Rethinking Spiking Neural Networks from an Ensemble Learning Perspective
Yongqi Ding, Lin Zuo, Mengmeng Jing, Pei He, Hanpu Deng
TL;DR
This work reframes spiking neural networks (SNNs) as ensembles of temporal subnetworks and identifies excessive differences in initial membrane potentials across timesteps as a key source of unstable outputs and degraded performance. It introduces membrane potential smoothing to align initial states and temporally adjacent subnetwork guidance to stabilize outputs, both without changing network architecture. The approach improves learning by facilitating forward information flow and backward gradient propagation, demonstrated across 1D, 2D, and 3D tasks, achieving notable gains such as 83.20% on CIFAR10-DVS with only four timesteps and strong results on SHD and DVS-Gesture. The method shows robustness to hyperparameters and broad applicability, offering a practical path to unlock the potential of energy-efficient SNNs in diverse domains.
Abstract
Spiking neural networks (SNNs) exhibit superior energy efficiency but suffer from limited performance. In this paper, we consider SNNs as ensembles of temporal subnetworks that share architectures and weights, and highlight a crucial issue that affects their performance: excessive differences in initial states (neuronal membrane potentials) across timesteps lead to unstable subnetwork outputs, resulting in degraded performance. To mitigate this, we promote the consistency of the initial membrane potential distribution and output through membrane potential smoothing and temporally adjacent subnetwork guidance, respectively, to improve overall stability and performance. Moreover, membrane potential smoothing facilitates forward propagation of information and backward propagation of gradients, mitigating the notorious temporal gradient vanishing problem.
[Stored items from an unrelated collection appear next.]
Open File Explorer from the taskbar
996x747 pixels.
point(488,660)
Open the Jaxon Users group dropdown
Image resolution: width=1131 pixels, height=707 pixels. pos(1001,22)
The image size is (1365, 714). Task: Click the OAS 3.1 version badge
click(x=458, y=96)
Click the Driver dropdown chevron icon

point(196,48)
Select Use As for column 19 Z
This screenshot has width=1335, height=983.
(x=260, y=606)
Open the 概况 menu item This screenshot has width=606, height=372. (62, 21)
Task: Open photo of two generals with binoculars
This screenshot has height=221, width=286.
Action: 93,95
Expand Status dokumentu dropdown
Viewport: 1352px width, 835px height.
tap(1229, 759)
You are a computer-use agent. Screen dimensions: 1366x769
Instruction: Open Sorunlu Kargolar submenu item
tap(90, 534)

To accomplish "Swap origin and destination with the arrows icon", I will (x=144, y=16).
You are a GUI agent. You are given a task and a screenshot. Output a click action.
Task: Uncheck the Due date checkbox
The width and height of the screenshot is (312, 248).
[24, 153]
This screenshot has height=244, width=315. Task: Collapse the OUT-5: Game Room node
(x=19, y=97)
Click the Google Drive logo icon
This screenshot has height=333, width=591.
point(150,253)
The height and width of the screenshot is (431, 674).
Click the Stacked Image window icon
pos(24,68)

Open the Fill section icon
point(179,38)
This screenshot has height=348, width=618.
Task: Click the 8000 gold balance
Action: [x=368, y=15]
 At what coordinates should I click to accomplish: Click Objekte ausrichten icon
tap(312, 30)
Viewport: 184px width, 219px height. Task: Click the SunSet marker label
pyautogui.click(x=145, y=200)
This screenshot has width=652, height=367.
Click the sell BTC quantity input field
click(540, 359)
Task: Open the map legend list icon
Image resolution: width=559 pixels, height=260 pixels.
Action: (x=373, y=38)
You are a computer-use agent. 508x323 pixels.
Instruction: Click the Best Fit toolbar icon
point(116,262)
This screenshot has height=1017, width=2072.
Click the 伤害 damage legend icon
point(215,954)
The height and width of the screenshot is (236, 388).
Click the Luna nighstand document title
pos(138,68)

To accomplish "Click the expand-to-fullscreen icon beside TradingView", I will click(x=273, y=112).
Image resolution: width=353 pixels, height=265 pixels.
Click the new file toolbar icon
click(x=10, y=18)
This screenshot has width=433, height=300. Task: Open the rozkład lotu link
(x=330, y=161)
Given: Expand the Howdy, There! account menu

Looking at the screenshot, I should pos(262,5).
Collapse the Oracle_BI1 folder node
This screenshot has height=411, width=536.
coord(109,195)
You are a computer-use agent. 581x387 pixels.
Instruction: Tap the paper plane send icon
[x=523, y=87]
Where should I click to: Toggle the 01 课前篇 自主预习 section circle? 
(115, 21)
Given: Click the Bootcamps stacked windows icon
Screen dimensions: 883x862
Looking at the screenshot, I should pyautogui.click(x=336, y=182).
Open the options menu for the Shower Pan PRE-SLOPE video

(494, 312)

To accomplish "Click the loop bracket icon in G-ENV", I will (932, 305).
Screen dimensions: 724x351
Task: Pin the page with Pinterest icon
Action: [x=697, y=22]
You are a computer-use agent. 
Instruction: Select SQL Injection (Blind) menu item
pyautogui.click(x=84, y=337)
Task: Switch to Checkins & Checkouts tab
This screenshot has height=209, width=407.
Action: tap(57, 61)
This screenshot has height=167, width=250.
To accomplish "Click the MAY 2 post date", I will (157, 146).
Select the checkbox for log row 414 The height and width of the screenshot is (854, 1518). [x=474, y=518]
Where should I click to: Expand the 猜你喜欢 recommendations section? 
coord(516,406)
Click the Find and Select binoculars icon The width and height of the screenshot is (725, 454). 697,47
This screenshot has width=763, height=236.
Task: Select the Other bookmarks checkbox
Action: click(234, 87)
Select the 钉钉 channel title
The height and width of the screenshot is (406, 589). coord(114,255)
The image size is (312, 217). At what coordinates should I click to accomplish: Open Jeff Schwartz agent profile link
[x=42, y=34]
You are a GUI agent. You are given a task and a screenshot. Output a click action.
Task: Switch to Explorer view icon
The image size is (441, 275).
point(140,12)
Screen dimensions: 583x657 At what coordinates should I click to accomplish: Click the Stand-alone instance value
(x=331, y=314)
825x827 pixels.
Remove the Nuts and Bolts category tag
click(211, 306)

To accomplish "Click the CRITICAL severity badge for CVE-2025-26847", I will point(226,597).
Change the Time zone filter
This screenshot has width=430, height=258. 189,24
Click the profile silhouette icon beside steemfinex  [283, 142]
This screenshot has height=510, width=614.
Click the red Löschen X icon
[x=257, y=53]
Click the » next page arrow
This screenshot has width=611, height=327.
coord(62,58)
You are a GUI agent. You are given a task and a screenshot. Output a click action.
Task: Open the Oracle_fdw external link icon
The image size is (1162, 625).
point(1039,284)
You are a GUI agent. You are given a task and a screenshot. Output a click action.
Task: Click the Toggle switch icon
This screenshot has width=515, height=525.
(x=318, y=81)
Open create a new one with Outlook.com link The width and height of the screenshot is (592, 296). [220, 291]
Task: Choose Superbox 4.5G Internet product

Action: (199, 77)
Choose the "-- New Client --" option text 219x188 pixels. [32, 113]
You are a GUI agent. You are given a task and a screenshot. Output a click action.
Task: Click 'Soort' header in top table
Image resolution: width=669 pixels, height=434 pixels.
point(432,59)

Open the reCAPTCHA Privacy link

Our method requires only minimal modification of the spiking neurons without adapting the network structure, making our method generalizable and showing consistent performance gains in 1D speech, 2D object, and 3D point cloud recognition tasks. In particular, on the challenging CIFAR10-DVS dataset, we achieved 83.20\% accuracy with only four timesteps. This provides valuable insights into unleashing the potential of SNNs.